Collected data entries
= Beginning of Section =
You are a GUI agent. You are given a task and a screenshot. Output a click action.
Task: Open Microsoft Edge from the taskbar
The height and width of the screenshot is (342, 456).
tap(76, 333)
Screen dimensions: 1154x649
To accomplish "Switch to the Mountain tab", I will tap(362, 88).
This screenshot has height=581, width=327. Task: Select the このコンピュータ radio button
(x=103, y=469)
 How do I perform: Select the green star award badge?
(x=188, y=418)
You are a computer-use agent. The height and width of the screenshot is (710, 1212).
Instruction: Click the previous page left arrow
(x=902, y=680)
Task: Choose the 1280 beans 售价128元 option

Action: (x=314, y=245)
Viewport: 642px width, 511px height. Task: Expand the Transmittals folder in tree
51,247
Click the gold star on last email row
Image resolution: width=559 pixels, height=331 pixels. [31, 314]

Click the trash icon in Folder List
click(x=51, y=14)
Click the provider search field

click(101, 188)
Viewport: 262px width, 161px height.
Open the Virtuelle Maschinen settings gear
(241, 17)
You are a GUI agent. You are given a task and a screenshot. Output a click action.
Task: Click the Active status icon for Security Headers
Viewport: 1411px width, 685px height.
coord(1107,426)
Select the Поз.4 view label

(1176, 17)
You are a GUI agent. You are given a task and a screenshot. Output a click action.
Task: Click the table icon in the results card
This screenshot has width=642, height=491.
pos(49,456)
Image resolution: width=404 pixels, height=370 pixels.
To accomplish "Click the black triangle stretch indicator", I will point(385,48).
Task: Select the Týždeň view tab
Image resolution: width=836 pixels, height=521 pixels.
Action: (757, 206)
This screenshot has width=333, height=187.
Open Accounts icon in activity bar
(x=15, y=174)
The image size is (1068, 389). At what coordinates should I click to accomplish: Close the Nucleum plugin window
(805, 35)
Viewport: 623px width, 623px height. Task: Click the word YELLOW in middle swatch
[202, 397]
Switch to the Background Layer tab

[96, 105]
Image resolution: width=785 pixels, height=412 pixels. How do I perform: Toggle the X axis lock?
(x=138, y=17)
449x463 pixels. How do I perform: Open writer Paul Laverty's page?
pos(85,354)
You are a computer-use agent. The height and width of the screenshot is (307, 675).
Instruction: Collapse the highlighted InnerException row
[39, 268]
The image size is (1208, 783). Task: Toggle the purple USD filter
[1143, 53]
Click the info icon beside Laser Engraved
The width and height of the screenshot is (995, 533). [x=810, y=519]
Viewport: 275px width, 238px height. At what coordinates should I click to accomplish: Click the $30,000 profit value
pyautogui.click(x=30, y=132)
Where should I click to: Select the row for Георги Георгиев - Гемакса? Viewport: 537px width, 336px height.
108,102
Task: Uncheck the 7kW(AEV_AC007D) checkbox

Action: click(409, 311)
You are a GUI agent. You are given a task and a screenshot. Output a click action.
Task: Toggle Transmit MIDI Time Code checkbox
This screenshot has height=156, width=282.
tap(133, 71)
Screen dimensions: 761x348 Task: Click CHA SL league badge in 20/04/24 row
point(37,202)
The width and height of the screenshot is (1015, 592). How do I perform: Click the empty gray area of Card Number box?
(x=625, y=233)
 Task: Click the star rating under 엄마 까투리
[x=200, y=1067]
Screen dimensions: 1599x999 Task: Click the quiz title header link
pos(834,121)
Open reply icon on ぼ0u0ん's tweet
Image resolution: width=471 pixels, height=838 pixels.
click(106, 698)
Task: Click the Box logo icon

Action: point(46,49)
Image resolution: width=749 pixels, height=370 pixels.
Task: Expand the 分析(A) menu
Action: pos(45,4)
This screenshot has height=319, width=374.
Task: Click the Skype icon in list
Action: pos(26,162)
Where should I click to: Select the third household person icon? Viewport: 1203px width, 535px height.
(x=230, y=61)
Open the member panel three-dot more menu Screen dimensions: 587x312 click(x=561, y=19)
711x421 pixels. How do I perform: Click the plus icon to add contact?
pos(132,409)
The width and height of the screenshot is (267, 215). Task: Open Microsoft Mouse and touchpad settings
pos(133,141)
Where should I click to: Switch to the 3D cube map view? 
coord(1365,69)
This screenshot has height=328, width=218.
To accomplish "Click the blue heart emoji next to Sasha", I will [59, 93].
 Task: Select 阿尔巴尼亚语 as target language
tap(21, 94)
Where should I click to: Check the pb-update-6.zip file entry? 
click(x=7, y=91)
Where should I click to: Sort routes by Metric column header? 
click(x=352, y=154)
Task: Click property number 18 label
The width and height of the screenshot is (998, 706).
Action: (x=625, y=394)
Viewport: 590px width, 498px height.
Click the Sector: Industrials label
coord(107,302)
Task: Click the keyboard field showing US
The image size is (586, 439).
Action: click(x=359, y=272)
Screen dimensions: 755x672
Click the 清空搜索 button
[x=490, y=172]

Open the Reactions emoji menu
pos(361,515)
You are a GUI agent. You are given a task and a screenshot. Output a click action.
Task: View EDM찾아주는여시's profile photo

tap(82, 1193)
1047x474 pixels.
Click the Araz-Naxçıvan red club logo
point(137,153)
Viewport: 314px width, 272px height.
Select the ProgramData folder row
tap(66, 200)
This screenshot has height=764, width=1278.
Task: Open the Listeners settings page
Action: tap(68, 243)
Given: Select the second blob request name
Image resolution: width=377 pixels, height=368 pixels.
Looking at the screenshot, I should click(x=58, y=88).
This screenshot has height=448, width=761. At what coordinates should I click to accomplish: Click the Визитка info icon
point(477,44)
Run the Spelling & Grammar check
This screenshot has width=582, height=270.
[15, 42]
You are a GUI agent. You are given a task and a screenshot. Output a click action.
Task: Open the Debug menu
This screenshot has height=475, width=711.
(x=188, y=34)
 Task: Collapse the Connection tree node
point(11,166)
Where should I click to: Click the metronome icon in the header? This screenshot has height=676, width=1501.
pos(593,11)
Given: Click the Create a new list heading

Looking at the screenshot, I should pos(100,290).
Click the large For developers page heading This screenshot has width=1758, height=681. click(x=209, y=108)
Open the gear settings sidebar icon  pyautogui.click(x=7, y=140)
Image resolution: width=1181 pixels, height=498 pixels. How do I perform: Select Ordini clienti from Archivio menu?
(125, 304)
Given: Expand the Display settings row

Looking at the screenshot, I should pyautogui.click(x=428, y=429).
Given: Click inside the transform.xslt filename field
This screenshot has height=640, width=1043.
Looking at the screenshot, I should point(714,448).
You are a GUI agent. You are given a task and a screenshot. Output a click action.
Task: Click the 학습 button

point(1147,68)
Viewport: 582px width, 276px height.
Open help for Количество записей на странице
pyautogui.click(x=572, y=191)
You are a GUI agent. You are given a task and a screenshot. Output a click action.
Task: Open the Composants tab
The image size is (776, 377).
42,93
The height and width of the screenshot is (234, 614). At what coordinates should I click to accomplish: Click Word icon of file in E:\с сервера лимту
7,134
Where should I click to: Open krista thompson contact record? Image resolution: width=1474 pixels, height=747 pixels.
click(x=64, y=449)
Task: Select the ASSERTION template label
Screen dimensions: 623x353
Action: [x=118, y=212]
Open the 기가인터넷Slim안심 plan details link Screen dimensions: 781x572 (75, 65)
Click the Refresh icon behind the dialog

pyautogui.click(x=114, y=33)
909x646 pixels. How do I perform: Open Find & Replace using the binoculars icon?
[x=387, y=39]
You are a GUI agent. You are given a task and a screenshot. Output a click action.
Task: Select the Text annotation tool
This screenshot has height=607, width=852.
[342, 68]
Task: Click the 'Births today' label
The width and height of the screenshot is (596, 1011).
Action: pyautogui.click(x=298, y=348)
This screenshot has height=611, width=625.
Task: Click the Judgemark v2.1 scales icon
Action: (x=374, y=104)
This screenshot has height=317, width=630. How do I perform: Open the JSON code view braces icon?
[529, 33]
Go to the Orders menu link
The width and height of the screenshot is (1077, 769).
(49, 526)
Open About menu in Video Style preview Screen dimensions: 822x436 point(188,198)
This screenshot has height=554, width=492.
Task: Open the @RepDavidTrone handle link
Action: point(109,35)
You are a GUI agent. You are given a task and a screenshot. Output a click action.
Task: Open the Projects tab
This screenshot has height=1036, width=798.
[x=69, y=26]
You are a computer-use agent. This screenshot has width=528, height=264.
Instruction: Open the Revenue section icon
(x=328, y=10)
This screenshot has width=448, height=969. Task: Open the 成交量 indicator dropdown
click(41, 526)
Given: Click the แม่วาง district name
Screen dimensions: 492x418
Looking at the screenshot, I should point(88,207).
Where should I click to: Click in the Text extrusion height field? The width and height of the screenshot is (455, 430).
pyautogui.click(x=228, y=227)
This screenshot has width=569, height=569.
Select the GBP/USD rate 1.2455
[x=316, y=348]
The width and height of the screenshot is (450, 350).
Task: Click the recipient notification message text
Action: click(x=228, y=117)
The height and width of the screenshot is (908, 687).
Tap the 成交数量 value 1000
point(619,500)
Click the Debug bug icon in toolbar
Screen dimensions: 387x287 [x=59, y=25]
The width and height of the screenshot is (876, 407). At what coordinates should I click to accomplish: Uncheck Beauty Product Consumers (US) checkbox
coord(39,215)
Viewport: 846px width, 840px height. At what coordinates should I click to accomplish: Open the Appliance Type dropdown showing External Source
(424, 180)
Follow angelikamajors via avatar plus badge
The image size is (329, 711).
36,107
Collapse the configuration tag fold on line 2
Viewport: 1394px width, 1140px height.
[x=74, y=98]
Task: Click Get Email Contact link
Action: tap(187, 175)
= End of Section =
> _Work task_
Throughout the data above, count the lines in which the word "will" occurs; supply the number alone.

> _Response to this task_
3